== Source information

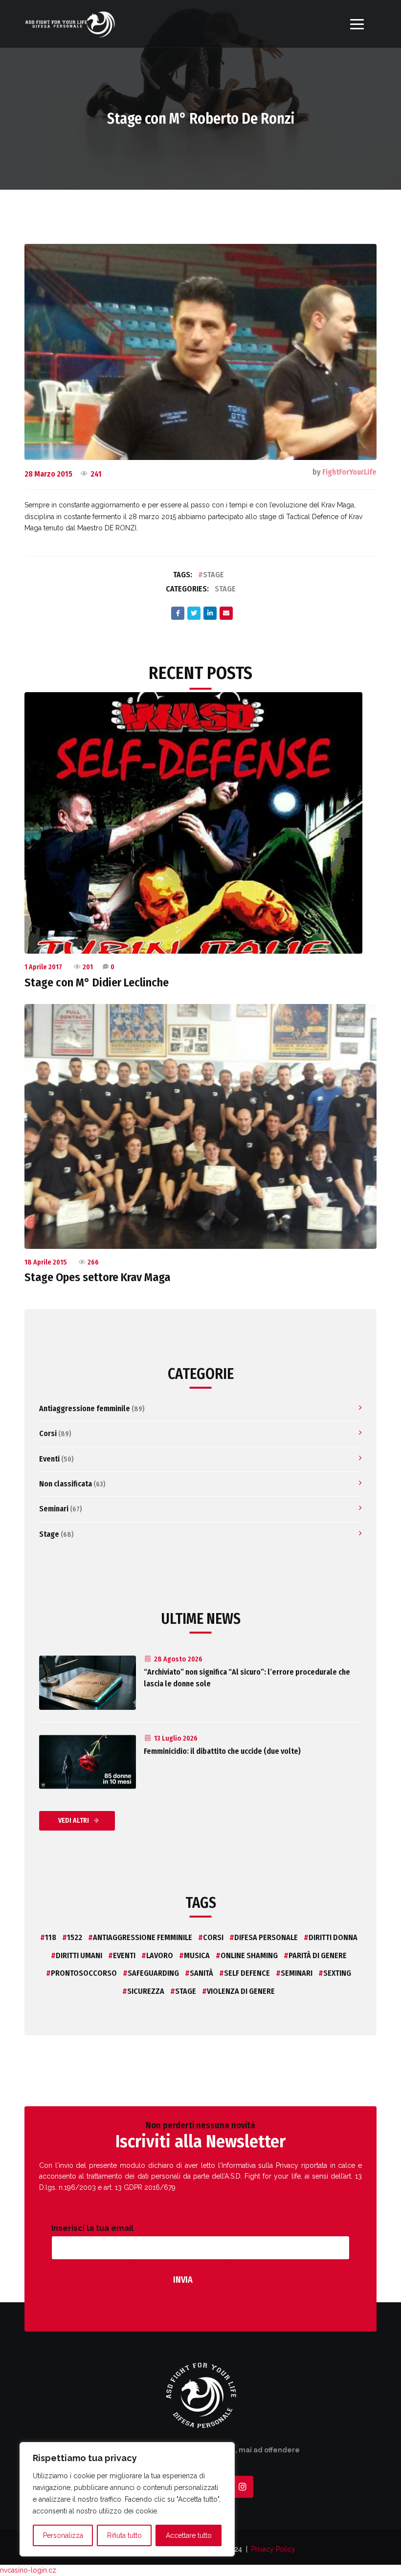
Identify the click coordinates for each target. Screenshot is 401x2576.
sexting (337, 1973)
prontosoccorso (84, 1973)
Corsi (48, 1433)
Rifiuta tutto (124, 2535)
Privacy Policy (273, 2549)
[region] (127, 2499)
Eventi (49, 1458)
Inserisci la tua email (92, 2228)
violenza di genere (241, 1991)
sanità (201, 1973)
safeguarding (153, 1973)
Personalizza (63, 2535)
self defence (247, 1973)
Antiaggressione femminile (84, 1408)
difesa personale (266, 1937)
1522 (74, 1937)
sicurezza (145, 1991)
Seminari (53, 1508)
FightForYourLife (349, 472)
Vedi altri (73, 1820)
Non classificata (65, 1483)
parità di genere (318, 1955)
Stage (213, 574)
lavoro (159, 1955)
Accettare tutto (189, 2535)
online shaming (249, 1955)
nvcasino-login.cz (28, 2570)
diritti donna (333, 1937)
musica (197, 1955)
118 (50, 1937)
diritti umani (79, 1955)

====

Exercise description:
With the line that contains "Non classificata (65, 1483)" as the start, output every line through the end of the entries exactly. Add no other lines.

Exercise response:
Non classificata (65, 1483)
parità di genere (318, 1955)
Stage (213, 574)
lavoro (159, 1955)
Accettare tutto (189, 2535)
online shaming (249, 1955)
nvcasino-login.cz (28, 2570)
diritti donna (333, 1937)
musica (197, 1955)
118 (50, 1937)
diritti umani (79, 1955)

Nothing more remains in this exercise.